Interpreting epidemiological evidence: how meta-analysis and causal inference methods are related

Douglas L Weed

Abstract

Interpreting observational epidemiological evidence can involve both the quantitative method of meta-analysis and the qualitative criteria-based method of causal inference. The relationships between these two methods are examined in terms of the capacity of meta-analysis to contribute to causal claims, with special emphasis on the most commonly used causal criteria: consistency, strength of association, dose-response, and plausibility. Although meta-analysis alone is not sufficient for making causal claims, it can provide a reproducible weighted average of the estimate of effect that seems better than the rules-of-thumb (e.g. majority rules and all-or-none) often used to assess consistency. A finding of statistical heterogeneity, however, need not preclude a conclusion of consistency (e.g. consistently greater than 1.0). For the criteria of strength of association and dose-response, meta-analysis provides more precise estimates, but the causal relevance of these estimates remains a matter of judgement. Finally, meta-analysis may be used to summarize evidence from biological, clinical, and social levels of knowledge, but combining evidence across levels is beyond its current capacity. Meta-analysis has a real but limited role in causal inference, adding to an understanding of some causal criteria. Meta-analysis may also point to sources of confounding or bias in its assessment of heterogeneity.

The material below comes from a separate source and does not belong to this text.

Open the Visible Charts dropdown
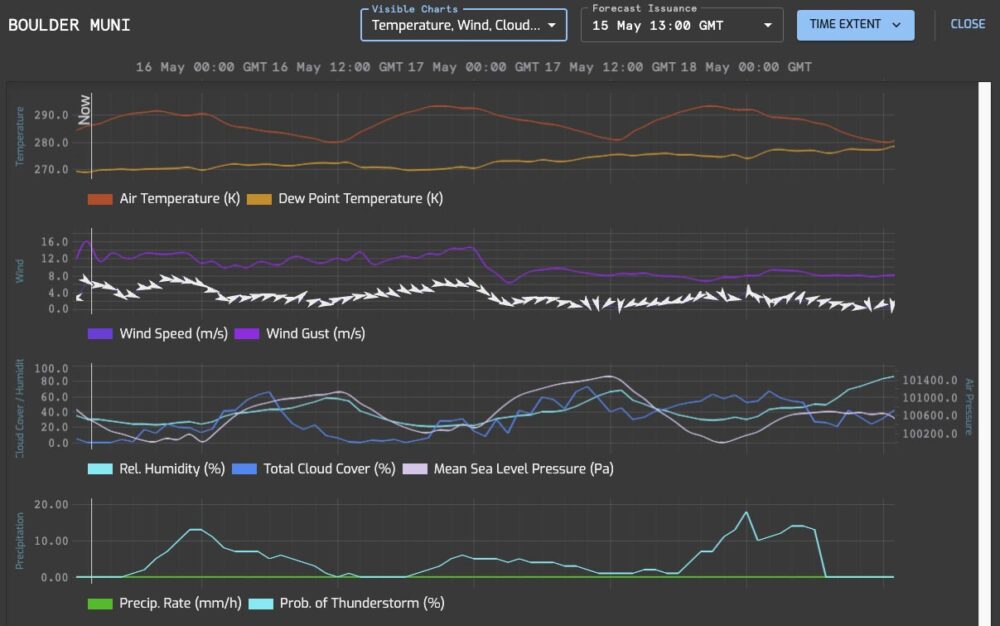 [465, 26]
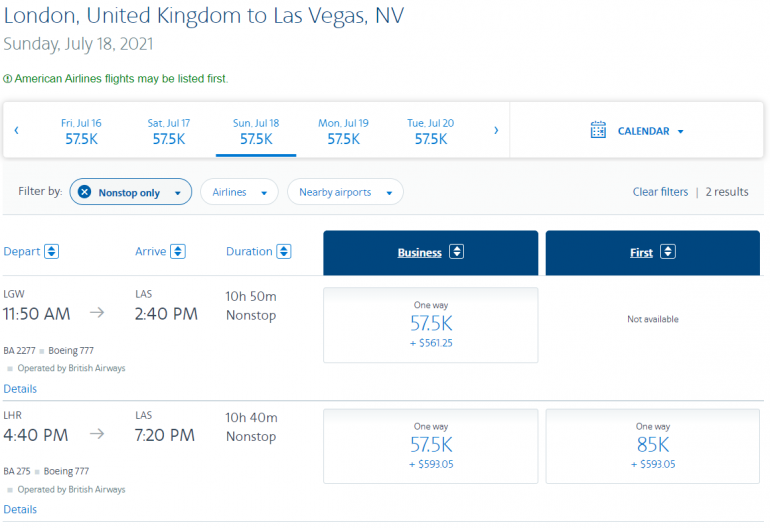Choose Business fare with $561.25 fee
Screen dimensions: 770x528
click(431, 325)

Keywords Causation, epidemiology, inference, meta-analysis, systematic reviews

Accepted 29 November 1999

The interpretation of observational epidemiological studies offers both promise and peril.1,2 Aetiological hypotheses with public health implications may gain support from these studies which in turn are subject to many alternative interpretations, especially bias and confounding. Traditionally, epidemiologists have used a mostly qualitative narrative review technique that includes causal criteria—strength, consistency, plausibility, dose-response and others—as well as considerations such as bias, confounding, and study designs.3–9

How meta-analysis can help solve this difficult interpretative problem is not immediately obvious. In a recent paper in this Journal, for example, traditional narrative reviews and meta-analyses are portrayed as methodological alternatives, each with strengths and weaknesses.10 Others argue that a systematic review may include a meta-analysis but that it should not be a prominent component of that review.11

A key unexamined concern is the relationship between meta-analysis and criteria-based methods of causal inference. This paper describes how these two methods—one more quantitative and the other more qualitative—can be used together in causal assessments.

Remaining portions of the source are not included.